Experienced lawyers in the US have been left behind by AI when it came to reviewing legal documents according to a new report – with the lawyers exhibiting 85% average accuracy compared to 94% average accuracy rate achieved by AI software.
This revelation is based on a study carried out by professors at Duke Law, University of Southern California, and Stanford Law School. Metaphorically, the study was a race between LawGeex, an AI contract review platform provider, and a team of 20 top corporate lawyers with notable experience particularly in reviewing Non-Disclosure Agreements (NDAs).
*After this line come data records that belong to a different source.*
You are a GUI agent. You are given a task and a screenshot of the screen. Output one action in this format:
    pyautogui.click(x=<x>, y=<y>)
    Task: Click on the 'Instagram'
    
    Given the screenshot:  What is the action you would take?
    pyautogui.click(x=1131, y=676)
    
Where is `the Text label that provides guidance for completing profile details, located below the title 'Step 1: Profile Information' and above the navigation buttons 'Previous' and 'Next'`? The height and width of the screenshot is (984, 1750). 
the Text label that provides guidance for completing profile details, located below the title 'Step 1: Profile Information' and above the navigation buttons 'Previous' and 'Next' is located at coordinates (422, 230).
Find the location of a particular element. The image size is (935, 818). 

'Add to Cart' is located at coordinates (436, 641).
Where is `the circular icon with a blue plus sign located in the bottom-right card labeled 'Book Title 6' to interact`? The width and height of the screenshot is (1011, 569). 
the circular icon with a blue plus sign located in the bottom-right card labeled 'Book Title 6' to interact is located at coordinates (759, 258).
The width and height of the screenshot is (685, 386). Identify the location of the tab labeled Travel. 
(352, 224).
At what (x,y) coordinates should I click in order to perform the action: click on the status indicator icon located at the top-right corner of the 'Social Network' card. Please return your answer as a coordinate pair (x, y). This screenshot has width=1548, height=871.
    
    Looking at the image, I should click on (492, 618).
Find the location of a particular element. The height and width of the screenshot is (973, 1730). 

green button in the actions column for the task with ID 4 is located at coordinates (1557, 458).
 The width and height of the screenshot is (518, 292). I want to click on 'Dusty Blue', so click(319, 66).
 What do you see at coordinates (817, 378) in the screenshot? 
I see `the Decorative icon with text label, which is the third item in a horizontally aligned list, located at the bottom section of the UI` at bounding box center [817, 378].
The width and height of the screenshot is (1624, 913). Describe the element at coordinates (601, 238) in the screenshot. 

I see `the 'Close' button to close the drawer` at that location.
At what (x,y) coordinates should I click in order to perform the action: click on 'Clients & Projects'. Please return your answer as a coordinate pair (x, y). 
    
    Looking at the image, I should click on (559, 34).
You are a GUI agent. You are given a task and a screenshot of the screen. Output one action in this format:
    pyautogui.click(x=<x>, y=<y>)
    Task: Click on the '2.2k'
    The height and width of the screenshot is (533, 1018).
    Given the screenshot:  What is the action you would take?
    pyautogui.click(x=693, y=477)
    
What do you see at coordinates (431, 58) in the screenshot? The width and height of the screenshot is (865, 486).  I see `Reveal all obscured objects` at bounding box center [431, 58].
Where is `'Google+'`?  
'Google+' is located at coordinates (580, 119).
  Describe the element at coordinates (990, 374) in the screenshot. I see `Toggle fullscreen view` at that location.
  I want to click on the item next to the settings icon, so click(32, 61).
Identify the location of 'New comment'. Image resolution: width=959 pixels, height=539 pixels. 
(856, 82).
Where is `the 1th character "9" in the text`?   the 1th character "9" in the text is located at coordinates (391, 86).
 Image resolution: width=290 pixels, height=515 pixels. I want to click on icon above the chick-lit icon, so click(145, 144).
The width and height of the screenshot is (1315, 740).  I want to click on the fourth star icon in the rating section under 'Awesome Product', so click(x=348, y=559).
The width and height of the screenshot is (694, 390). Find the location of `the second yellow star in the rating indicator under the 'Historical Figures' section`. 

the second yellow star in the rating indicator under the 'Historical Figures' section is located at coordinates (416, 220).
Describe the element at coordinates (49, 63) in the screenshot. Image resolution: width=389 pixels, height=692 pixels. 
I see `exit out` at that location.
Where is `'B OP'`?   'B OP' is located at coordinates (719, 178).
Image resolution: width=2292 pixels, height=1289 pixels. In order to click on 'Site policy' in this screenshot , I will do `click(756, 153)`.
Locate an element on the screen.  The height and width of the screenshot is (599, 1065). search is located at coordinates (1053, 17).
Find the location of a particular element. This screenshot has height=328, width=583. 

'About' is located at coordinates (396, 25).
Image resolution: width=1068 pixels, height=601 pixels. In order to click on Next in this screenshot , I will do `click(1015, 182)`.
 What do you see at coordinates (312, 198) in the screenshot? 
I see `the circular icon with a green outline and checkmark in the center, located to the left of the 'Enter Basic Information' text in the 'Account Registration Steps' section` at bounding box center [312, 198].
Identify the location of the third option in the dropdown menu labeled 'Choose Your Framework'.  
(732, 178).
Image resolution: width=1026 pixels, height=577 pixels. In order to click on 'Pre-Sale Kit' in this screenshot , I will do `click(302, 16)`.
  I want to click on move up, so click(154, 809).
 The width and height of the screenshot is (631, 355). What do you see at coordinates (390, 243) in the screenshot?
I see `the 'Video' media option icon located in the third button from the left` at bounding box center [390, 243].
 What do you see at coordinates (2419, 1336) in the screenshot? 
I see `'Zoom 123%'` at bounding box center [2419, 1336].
For the study, the lawyers and the LawGeex AI had to analyse five previously unseen contracts with 153 paragraphs of technical legal language, under controlled conditions precisely prepared the way lawyers review and approve everyday contracts. The highest performing lawyer stood in line with LawGeex AI by achieving 94% accuracy but the average accuracy achieved by the least performing lawyer stood at just 67%. The most notable difference in the test between machines and humans lies in the time factor: while it took LawGeex AI only 26 seconds to complete the task, the lawyers took average of 92 minutes.
The longest time spent by the humans to accomplish the test was 156 minutes and the shortest time recorded was 51 minutes.
Commenting on the study, Gillian K. Hadfield, Professor of Law and Economics at the University of Southern California said: “This research shows technology can help solve two problems – both making contract management faster and more reliable, and freeing up resources so legal departments can focus on building the quality of their human legal teams.”
Earlier this year, China-based cloud-based big-data analytics and AI solutions provider Gridsum Holding and Peking University Law School came together to set up the Peking University Legal AI Lab and Research Institute (the Legal AI Lab). The partnership aims to benefit the development and application of AI across the judicial ecosystem of China as it transitions towards a Smart Court initiative.